* **Excerpted text**
----------------

The 1st of these calls was made on 9th July 2005 by Seema Misra, who stated that her branch “cannot access training”.

The 2nd call was made on 29th July by “clerk” Mr Shakal, who stated “there was no power to Horizon” and the 3rd call was made on 26th August 2005. Below are copies of summaries of these 3 calls;

There was no call made by either trainer Michael Opebiyi or Seema Misra to the Horizon help-desk on Wednesday 13th July 2005.

There was, and still is, zero evidence of any calls by trainer Michael, or anyone else, to the help-desk to query any alleged transaction or balancing issues during this time period.

Referring to Thursday 7th to Wednesday 13th July 2005, Keith Hadrill asked Seema Misra during her evidence in chief “Did you get any error corrections there?” (p.51G, p.52F here) to which she stated;

No. Michael said “it is a bit unusual.

I know you have been doing the transaction correctly”

Then I remember him staying behind and he made a phone call from office, I don’t know where

Seema Misra evidence during October 2010 trial – p.52G here

As sub-postmistress it was Seema Misra’s responsibility to telephone the Horizon help-desk if she had any problems with any transactions or balancing procedures, not trainer Michael’s.

----------------

* **Material provided**
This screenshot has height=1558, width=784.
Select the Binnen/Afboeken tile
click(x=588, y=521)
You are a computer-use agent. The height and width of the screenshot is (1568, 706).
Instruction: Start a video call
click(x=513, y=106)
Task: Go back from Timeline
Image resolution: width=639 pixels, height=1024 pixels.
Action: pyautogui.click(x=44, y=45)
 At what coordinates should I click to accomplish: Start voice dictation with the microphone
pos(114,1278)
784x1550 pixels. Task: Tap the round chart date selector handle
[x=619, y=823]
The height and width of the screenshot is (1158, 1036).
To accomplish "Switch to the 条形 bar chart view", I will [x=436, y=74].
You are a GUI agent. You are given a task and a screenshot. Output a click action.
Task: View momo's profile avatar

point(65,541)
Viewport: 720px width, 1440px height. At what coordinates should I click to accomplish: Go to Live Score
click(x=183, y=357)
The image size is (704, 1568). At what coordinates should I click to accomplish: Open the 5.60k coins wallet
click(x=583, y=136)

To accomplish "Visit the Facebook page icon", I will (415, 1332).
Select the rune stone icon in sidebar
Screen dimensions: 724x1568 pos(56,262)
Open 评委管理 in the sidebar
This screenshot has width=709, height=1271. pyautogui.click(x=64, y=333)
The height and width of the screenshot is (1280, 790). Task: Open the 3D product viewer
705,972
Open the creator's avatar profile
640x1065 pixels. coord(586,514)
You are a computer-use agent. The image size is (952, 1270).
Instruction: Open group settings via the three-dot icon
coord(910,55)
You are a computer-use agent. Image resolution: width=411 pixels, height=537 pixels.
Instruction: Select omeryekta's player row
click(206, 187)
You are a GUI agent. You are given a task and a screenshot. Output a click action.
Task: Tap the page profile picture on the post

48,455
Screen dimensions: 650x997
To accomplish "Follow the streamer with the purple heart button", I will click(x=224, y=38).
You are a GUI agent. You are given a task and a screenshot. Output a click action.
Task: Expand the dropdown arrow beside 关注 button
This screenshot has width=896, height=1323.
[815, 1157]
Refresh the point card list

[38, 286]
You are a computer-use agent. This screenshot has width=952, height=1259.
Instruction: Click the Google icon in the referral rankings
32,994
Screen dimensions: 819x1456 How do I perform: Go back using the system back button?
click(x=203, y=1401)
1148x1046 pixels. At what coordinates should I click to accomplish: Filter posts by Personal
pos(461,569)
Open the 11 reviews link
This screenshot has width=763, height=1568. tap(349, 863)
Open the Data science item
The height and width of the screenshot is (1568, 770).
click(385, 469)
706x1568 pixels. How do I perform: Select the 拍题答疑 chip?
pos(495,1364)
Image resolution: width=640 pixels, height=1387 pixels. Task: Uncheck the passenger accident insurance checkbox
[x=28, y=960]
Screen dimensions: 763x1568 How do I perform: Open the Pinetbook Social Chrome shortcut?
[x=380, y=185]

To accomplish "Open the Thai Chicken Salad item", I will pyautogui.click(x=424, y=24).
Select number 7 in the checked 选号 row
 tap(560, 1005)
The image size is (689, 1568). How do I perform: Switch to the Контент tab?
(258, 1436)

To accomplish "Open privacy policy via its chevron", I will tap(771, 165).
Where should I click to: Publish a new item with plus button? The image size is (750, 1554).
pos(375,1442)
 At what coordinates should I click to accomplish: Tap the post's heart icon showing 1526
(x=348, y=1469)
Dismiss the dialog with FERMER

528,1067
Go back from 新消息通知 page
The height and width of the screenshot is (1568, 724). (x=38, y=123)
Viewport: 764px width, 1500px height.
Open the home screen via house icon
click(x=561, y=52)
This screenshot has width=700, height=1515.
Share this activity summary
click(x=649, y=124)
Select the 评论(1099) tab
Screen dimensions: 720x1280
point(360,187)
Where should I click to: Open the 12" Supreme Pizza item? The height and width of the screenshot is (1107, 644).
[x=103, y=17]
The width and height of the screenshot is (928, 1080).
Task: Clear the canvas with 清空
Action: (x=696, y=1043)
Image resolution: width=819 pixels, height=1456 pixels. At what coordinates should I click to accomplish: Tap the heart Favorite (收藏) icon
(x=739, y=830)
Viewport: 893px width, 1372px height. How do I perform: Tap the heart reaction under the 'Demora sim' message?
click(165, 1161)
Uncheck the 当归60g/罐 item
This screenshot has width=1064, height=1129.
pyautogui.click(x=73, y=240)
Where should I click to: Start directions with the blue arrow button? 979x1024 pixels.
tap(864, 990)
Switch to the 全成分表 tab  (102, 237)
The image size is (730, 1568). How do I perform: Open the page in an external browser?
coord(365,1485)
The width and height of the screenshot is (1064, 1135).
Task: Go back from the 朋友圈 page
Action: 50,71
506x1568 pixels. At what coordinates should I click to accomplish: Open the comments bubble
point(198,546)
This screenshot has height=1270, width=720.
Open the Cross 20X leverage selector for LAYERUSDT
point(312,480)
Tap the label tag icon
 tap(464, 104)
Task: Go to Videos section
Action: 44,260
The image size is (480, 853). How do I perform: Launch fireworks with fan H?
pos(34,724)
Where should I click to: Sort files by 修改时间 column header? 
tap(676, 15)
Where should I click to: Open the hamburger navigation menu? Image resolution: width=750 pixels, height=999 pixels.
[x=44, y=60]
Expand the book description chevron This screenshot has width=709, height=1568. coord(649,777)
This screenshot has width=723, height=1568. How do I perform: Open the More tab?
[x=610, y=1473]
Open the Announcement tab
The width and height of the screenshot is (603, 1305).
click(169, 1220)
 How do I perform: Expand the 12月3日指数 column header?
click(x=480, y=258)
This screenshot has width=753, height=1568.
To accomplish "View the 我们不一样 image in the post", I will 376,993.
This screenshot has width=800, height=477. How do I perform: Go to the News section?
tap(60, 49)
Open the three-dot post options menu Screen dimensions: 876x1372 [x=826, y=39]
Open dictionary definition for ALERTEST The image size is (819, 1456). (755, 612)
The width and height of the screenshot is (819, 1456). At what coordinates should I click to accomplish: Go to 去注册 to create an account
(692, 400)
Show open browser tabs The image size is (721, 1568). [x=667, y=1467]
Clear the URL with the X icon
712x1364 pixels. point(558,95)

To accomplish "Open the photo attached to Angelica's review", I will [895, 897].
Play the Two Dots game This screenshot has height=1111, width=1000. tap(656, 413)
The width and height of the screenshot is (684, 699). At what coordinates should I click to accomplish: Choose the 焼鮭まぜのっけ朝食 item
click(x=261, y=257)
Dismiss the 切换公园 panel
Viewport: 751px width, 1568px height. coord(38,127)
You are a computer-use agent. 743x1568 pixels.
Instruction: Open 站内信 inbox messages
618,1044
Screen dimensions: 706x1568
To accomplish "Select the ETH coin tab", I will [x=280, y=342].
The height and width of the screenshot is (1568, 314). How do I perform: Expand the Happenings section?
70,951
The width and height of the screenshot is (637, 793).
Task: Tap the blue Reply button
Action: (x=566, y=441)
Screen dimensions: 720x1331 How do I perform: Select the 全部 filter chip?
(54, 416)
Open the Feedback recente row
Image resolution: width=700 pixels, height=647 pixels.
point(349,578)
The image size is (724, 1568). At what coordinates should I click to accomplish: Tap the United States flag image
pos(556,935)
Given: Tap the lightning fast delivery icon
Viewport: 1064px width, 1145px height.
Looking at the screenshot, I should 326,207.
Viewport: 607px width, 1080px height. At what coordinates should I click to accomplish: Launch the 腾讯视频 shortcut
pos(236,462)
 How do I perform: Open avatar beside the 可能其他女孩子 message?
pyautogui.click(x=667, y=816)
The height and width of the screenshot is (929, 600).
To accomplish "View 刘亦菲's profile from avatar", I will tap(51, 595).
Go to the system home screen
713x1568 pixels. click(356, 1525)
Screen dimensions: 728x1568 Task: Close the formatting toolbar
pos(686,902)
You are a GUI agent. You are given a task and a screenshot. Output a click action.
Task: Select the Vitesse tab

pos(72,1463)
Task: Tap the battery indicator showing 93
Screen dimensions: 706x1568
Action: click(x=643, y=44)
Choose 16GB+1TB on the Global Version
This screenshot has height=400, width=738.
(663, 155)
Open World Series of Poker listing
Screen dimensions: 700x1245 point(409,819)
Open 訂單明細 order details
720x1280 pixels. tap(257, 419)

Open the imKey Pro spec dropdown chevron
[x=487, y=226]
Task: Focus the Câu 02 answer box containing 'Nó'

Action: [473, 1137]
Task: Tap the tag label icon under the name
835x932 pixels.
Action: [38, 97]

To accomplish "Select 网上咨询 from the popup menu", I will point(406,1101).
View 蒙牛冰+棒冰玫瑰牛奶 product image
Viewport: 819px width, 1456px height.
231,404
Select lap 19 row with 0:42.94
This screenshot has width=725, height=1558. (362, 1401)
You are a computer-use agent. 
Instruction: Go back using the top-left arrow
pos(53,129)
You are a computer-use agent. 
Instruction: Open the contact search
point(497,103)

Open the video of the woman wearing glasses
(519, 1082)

----------------

* **What you need to do**
1: Retype the rows exactly as they appear, starting at the row containing "The width and height of the screenshot is (684, 699)." and ending at the row containing "713x1568 pixels. click(356, 1525)".
2: Extend the passage on Seema Misra and the Horizon help-desk calls, picking up after its final sentence.

* **Answers provided**
1:
The width and height of the screenshot is (684, 699). At what coordinates should I click to accomplish: Choose the 焼鮭まぜのっけ朝食 item
click(x=261, y=257)
Dismiss the 切换公园 panel
Viewport: 751px width, 1568px height. coord(38,127)
You are a computer-use agent. 743x1568 pixels.
Instruction: Open 站内信 inbox messages
618,1044
Screen dimensions: 706x1568
To accomplish "Select the ETH coin tab", I will [x=280, y=342].
The height and width of the screenshot is (1568, 314). How do I perform: Expand the Happenings section?
70,951
The width and height of the screenshot is (637, 793).
Task: Tap the blue Reply button
Action: (x=566, y=441)
Screen dimensions: 720x1331 How do I perform: Select the 全部 filter chip?
(54, 416)
Open the Feedback recente row
Image resolution: width=700 pixels, height=647 pixels.
point(349,578)
The image size is (724, 1568). At what coordinates should I click to accomplish: Tap the United States flag image
pos(556,935)
Given: Tap the lightning fast delivery icon
Viewport: 1064px width, 1145px height.
Looking at the screenshot, I should 326,207.
Viewport: 607px width, 1080px height. At what coordinates should I click to accomplish: Launch the 腾讯视频 shortcut
pos(236,462)
 How do I perform: Open avatar beside the 可能其他女孩子 message?
pyautogui.click(x=667, y=816)
The height and width of the screenshot is (929, 600).
To accomplish "View 刘亦菲's profile from avatar", I will tap(51, 595).
Go to the system home screen
713x1568 pixels. click(356, 1525)

2:
During cross-examination Warwick Tatford asked Seema Misra further questions about trainers Junaid and Michael. Below are extracts from transcripts (from p.133G here);

  • Warwick Tatford: Did it ever cross your mind to say to the Post Office investigators “I have had these losses from the beginning and Junaid knows about it and Michael knows about it and Timiko Springer knows about it?”
  • Seema Misra: Like the Post Office knew in October 2005 anyway when they came to do the audit. It was on top of what I was putting money in or this was plus 3,000 on top
  • Warwick Tatford: All right. Let us go back to that audit. In that audit, because you have not told us this so far at least, in the audit did you say to the auditors “I have been having losses from day one. Ask Michael. Ask Junaid.” Did you tell them that?
  • Seema Misra: I welcomed them. I was waiting for the audit as I welcomed them in basically so they can – they were like, at least they can – it was put forward that they will come in and find out if we do something wrong, any transaction or do anything wrong in the system
  • Warwick Tatford: Did you tell the auditors….
  • Seema Misra: I tell the – about the losses that we having, that I have to put the money in
  • Warwick Tatford: Right. Did you say “Junaid knows about this. Michael knows about this.” Did you mention them at all?
  • Seema Misra: I did mention about the losses. I can’t recall if I said name or not
  • Warwick Tatford: Can I suggest to you why there are these inconsistencies, and it actually ties in I suggest with the questions I asked you at the beginning about those figures going up. You realised after your interview that it didn’t make sense to say it is all down to thefts by other people. There had to be other reasons, and so you I suggest have added some false extra reasons….
  • Seema Misra: No
  • Warwick Tatford: ….to bolster up what you said in interview which does not explain the loss?
  • Seema Misra: No. It is, everything is truth. I am not lying

As part of his closing argument to the jury, Warwick Tatford stated;

…..the Crown say she was not trying to help.

She was trying to be obstructive in her evidence.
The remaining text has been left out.